Reports and congressional testimony from the Government Accountability Office often note federal agencies’ failure to act on past recommendations. But a unique study using data analytics shows that agencies ultimately have acted on more than four-fifths of the recommendations from Congress’ top watchdog over the past quarter-century.
Deloitte Public Sector Research on Wednesday released the findings based on computer analysis of more than 40,000 GAO recommendations totaling 1.5 million pages in the audit agency’s reports going back 26 years.
Agencies had implemented 81 percent of the recommendations, Deloitte said, based on analysis of seven key questions. That is slightly higher than GAO’s own report of a 79 percent implementation rate, in its year-old study of fiscal 2013 reports.
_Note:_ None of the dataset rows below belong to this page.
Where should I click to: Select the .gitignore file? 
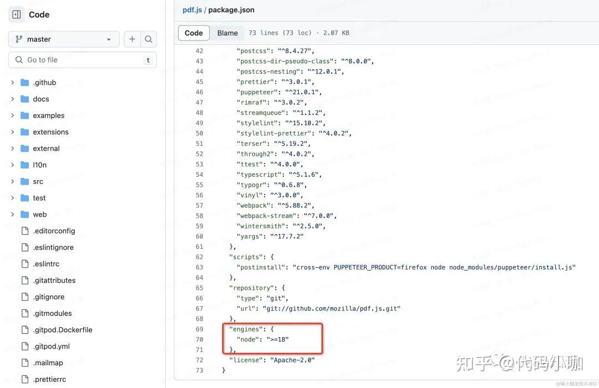click(49, 297)
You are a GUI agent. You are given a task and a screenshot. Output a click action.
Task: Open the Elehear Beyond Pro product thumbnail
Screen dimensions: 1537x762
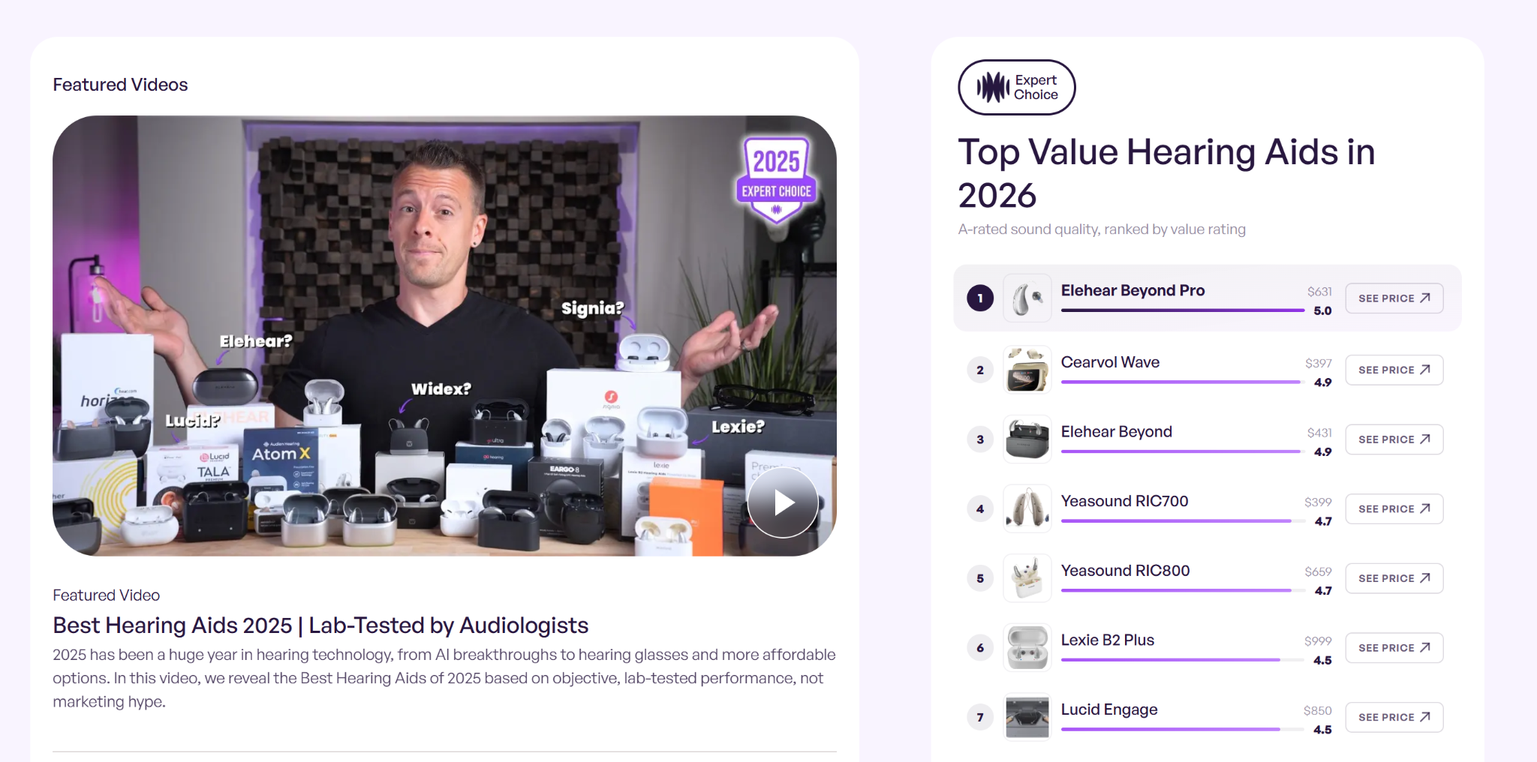(x=1027, y=299)
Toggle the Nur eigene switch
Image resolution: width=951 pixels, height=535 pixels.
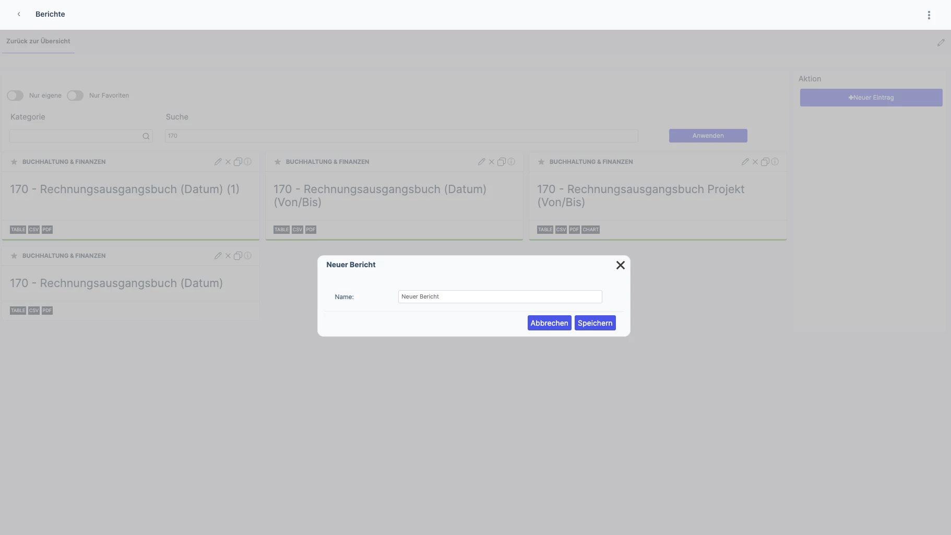pyautogui.click(x=15, y=96)
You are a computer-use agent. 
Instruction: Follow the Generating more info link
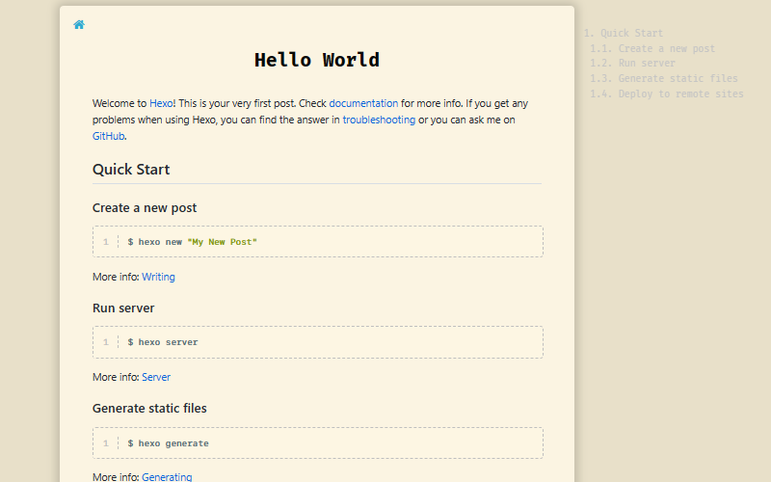167,477
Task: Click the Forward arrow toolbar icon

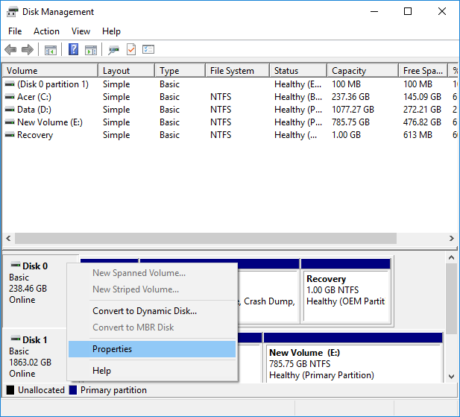Action: tap(28, 50)
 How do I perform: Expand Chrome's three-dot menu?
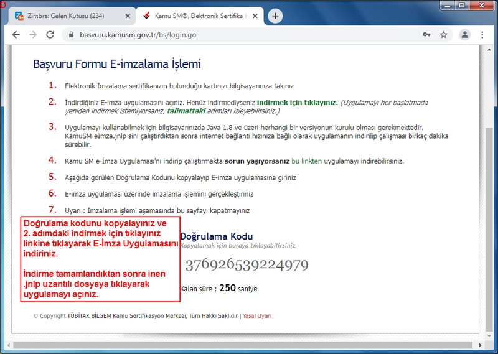pos(482,35)
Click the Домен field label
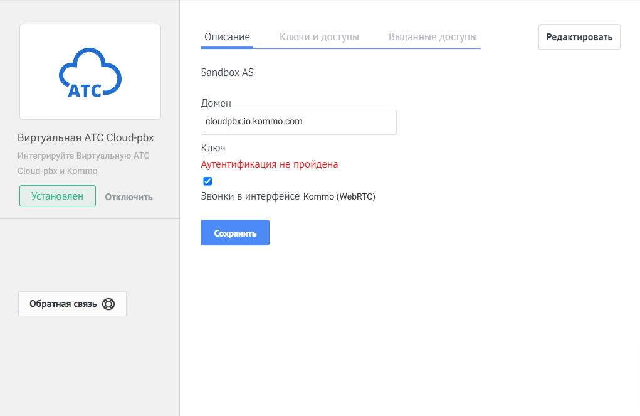 tap(216, 103)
Nearly two-thirds of GAO reports contain recommendations.
Deloitte’s work is “one of the first deep analyses of government data using text analytics,” said William Eggers, director of public sector research at Deloitte Services LP. “It not only unearthed key insights that would be nearly impossible for the human eye to see, but it will help federal leaders improve the structures of their internal oversight activities to quantify accountability and drive results.”
Four topics stood out as most frequently implemented, Deloitte said: information security recommendations were implemented at a 91 percent rate while information technology, education, and equal opportunity recommendations were implemented at 87 percent each.
“Over the past three decades the same four issue areas investigated by GAO remained consistent: auditing and financial management, government operations, justice and law enforcement and national defense,” Deloitte stated. “These top-line trends transcended party control and presidential management agendas.”
Deloitte observed that recommendations related to the Government Performance and Results Act, which was modernized in 2010, have had a success rate 2 percent higher than other recommendations.